== ACTIVITY ==
Write out, exactly as they stand, the line containing "Task: Select the ディア poll result bar" and all subsequent lines up to and including the final line of the records.

== INFORMATION ==

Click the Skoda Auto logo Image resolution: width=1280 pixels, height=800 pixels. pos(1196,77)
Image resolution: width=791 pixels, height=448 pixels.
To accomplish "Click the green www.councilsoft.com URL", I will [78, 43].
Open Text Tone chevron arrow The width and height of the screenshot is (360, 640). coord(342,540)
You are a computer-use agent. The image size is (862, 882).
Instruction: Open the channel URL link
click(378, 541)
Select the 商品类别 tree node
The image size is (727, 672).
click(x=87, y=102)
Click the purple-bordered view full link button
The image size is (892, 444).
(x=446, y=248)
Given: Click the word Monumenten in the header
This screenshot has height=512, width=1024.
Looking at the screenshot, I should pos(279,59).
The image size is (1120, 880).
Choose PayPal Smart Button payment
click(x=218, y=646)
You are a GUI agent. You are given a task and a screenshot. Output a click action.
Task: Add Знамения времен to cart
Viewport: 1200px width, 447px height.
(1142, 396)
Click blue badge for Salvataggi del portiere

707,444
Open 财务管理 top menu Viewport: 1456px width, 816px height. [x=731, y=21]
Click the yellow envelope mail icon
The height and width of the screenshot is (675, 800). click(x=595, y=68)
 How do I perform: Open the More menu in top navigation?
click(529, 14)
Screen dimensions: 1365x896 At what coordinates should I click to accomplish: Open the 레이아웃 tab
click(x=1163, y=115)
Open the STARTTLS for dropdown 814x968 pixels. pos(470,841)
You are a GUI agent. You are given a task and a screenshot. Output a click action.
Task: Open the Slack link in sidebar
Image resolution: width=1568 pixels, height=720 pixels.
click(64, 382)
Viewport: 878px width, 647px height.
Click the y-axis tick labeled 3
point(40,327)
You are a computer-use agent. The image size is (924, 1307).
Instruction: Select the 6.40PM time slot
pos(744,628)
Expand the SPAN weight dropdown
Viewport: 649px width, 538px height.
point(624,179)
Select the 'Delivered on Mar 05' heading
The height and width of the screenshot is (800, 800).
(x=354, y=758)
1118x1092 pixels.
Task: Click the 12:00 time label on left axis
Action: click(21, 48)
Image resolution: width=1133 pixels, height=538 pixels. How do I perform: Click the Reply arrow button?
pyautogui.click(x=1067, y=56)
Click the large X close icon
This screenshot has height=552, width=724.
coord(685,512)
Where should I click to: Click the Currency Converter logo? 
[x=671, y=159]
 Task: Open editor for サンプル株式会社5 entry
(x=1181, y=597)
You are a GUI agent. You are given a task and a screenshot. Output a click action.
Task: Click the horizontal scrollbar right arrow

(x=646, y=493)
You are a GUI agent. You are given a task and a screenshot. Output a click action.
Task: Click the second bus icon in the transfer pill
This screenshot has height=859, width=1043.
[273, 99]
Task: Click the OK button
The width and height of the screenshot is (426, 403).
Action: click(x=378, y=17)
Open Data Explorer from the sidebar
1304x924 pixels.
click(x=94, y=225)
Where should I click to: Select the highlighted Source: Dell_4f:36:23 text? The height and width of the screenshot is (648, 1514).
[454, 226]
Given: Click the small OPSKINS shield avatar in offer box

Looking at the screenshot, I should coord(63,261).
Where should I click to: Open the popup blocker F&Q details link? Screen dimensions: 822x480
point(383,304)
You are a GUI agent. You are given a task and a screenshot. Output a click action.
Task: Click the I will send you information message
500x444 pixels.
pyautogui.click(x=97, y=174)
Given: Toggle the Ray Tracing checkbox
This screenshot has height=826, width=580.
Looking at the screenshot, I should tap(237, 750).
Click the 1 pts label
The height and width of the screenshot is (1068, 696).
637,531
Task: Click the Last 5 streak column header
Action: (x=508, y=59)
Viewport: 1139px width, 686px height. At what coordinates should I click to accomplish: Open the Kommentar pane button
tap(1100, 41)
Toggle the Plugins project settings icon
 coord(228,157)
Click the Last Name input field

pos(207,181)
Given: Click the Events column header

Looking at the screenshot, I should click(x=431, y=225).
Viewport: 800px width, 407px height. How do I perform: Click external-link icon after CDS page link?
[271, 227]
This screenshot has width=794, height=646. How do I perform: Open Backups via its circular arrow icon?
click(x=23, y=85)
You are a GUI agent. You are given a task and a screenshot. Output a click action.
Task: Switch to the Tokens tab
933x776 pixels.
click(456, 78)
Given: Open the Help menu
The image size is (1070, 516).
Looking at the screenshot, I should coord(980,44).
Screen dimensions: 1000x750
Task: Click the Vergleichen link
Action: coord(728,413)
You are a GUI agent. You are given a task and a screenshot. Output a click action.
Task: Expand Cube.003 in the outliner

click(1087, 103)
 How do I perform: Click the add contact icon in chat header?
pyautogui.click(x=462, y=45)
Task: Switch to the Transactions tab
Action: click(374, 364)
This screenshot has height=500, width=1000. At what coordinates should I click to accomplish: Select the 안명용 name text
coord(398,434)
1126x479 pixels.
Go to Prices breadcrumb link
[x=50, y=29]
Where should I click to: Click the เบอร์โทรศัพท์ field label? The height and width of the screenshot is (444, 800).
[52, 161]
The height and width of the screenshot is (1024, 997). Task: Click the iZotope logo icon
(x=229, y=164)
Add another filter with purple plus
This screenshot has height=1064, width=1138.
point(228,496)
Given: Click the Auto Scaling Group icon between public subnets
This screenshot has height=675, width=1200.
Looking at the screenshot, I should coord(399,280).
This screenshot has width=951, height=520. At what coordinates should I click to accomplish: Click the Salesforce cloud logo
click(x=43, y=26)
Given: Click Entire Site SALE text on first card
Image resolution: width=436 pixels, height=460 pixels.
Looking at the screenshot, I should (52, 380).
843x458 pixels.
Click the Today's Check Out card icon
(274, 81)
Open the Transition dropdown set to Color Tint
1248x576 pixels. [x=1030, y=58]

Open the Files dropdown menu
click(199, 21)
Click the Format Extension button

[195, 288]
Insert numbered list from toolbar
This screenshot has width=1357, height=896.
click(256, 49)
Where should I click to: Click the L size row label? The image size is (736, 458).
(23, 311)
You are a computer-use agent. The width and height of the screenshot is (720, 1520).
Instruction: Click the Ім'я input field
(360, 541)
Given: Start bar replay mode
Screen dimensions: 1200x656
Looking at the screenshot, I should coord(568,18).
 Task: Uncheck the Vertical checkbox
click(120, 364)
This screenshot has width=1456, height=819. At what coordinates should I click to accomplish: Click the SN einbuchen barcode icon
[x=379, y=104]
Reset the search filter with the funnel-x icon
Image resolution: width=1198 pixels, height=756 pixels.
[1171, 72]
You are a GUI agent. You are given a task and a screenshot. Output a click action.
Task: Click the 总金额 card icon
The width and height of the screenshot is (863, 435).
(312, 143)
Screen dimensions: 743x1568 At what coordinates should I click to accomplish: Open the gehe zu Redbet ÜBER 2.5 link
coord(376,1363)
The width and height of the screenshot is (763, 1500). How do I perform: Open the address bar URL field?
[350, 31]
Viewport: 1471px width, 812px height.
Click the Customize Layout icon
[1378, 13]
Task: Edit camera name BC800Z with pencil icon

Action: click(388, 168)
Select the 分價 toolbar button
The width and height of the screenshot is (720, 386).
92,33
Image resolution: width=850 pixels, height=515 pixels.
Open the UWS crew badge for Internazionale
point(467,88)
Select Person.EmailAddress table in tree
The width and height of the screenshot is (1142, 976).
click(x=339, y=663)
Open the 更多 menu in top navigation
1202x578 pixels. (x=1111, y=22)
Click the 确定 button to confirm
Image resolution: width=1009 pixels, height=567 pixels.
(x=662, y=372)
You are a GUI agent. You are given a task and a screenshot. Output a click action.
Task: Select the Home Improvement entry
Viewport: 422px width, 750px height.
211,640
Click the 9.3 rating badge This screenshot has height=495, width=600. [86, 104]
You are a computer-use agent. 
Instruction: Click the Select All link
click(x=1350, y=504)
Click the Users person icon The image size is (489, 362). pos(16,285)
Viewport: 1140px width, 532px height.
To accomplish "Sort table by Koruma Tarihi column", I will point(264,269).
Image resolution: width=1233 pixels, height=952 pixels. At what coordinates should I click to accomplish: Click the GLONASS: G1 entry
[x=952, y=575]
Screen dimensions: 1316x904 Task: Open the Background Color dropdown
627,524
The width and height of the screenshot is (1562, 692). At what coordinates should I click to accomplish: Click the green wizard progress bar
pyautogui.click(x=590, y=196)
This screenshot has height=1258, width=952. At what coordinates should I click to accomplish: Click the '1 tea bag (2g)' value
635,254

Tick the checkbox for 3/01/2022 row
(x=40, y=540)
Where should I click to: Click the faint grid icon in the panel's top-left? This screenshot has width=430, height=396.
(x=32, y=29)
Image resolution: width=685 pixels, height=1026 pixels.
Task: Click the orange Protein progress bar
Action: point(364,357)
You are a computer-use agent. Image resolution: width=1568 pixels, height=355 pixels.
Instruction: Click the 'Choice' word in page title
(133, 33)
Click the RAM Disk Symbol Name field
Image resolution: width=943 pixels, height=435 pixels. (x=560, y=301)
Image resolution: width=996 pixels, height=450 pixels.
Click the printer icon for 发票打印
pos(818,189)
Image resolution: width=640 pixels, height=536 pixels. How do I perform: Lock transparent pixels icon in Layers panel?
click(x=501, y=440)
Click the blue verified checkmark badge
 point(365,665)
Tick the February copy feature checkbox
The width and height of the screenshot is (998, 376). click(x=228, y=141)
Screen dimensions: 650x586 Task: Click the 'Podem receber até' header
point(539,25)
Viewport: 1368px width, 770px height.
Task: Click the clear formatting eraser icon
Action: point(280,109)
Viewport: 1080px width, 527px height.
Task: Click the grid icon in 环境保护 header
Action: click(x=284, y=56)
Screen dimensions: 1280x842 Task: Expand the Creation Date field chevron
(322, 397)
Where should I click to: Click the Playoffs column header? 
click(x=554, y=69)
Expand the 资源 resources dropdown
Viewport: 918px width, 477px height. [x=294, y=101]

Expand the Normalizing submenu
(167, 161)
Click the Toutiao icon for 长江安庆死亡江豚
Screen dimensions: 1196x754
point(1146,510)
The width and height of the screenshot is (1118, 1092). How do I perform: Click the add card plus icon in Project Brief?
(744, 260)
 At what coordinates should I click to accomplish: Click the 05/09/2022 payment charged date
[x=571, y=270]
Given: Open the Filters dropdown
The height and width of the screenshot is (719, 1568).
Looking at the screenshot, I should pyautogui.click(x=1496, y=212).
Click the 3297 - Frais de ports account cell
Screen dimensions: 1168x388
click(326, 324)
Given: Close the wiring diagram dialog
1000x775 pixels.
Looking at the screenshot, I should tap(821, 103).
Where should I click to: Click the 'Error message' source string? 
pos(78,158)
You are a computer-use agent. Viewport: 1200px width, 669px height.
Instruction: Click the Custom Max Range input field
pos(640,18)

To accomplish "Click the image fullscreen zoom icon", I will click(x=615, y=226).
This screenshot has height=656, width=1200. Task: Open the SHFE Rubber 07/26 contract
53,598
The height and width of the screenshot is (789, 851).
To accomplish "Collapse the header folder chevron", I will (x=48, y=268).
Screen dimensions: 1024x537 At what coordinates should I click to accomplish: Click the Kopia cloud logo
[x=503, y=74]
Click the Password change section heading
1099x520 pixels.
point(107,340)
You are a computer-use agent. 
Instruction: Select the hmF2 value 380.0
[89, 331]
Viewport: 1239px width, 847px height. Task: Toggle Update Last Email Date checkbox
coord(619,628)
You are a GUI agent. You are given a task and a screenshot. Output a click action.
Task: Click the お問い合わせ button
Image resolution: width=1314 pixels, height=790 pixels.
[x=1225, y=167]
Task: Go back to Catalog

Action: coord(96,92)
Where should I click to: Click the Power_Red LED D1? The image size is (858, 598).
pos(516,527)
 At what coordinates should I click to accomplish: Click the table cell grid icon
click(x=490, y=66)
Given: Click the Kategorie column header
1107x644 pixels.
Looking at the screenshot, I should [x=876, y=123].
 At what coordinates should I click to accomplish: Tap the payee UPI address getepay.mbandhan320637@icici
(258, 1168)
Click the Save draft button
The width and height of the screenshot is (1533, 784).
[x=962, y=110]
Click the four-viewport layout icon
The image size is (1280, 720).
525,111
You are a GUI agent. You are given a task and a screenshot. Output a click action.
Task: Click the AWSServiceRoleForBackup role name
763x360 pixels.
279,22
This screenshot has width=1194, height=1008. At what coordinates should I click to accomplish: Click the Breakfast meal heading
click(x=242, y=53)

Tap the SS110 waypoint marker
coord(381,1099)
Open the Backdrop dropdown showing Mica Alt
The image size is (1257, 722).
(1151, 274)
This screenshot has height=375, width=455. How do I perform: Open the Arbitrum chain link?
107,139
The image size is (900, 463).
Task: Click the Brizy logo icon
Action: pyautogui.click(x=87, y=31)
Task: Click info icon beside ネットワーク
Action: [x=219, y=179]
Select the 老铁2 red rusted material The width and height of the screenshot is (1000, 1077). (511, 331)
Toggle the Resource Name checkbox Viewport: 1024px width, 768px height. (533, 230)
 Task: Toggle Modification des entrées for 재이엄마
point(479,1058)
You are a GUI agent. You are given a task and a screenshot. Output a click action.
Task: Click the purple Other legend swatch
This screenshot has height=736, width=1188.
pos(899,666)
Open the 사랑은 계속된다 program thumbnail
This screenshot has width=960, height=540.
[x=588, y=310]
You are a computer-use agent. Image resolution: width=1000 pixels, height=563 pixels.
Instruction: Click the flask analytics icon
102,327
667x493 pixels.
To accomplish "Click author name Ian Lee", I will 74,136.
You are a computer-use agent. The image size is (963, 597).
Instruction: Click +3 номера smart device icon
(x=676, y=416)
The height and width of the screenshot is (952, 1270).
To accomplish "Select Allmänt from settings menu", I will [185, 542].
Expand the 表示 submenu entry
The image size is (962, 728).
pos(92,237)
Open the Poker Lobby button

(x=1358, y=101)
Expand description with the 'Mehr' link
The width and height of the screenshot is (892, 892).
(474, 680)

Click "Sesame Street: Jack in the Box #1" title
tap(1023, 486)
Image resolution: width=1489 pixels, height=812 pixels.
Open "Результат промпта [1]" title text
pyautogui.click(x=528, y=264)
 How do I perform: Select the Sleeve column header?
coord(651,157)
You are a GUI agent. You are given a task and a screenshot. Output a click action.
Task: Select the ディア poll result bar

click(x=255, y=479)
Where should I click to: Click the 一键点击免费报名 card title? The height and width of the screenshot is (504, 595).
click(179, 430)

== TASK ANSWER ==
Task: Select the ディア poll result bar

click(x=255, y=479)
Where should I click to: Click the 一键点击免费报名 card title? The height and width of the screenshot is (504, 595).
click(179, 430)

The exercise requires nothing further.